File: paginators.rst

package info (click to toggle)
python-botocore 1.12.103%2Brepack-1
links: PTS, VCS
area: main
in suites: buster
size: 41,552 kB
sloc: python: 43,119; xml: 15,052; makefile: 131
file content (116 lines) | stat: -rw-r--r-- 4,503 bytes
parent folder | download | duplicates (2)
Botocore Paginators
===================

Some AWS operations return results that are incomplete and require subsequent
requests in order to attain the entire result set.
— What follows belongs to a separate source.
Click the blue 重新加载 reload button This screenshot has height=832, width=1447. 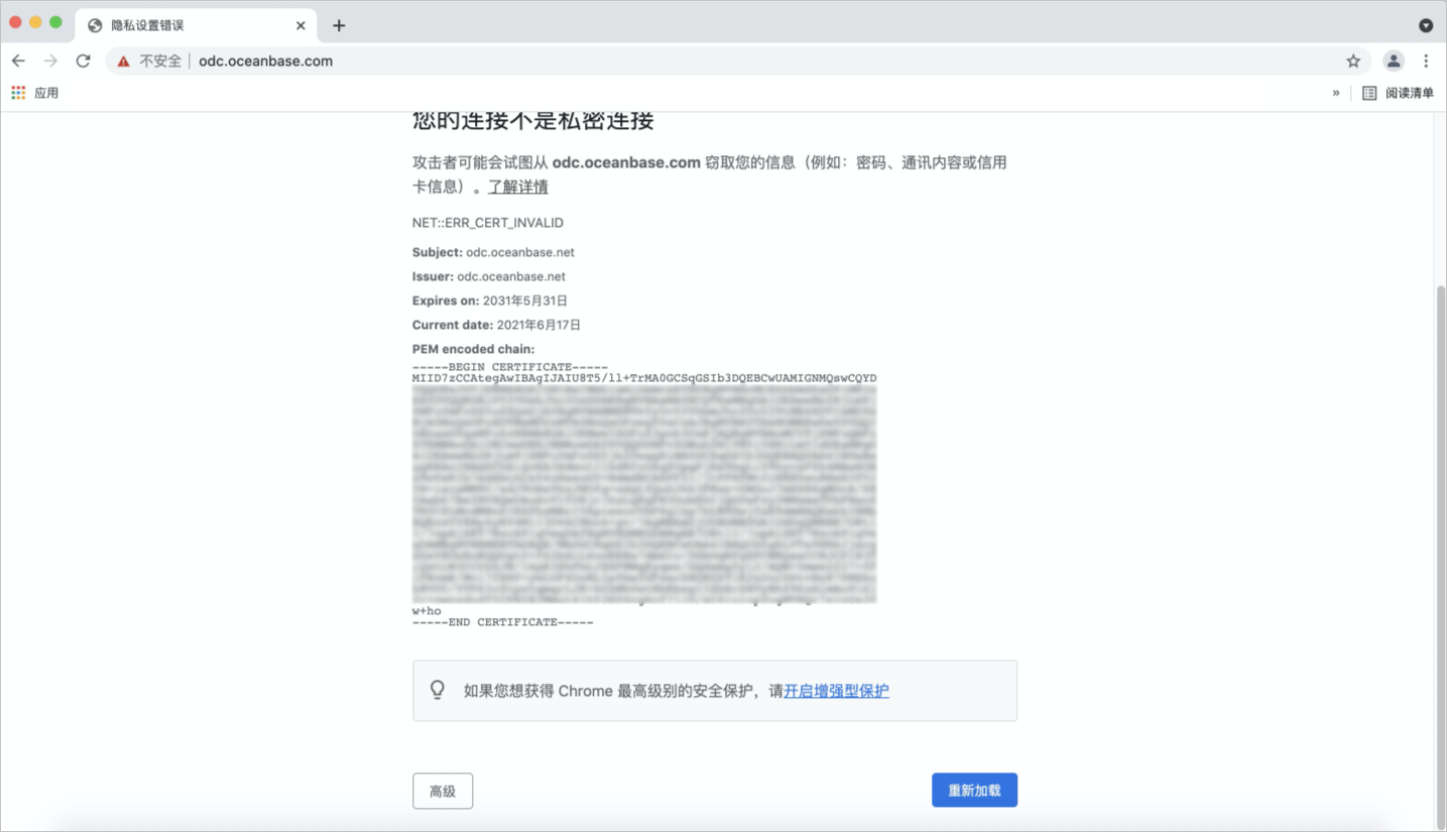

The process of sending
subsequent requests to continue where a previous request left off is called
*pagination*. For example, the ``list_objects`` operation of Amazon S3
returns up to 1000 objects at a time, and you must send subsequent requests
with the appropriate ``Marker`` in order to retrieve the next *page* of
results.

*Paginators* are a feature of botocore that act as an abstraction over the
process of iterating over an entire result set of a truncated API operation.


Creating Paginators
-------------------

Paginators are created via the ``get_paginator()`` method of a botocore
client. The ``get_paginator()`` method accepts an operation name and returns
a reusable ``Paginator`` object. You then call the ``paginate`` method of the
Paginator, passing in any relevant operation parameters to apply to the
underlying API operation. The ``paginate`` method then returns an iterable
``PageIterator``::

    import botocore.session

    # Create a session and a client
    session = botocore.session.get_session()
    client = session.create_client('s3', region_name='us-west-2')

    # Create a reusable Paginator
    paginator = client.get_paginator('list_objects')

    # Create a PageIterator from the Paginator
    page_iterator = paginator.paginate(Bucket='my-bucket')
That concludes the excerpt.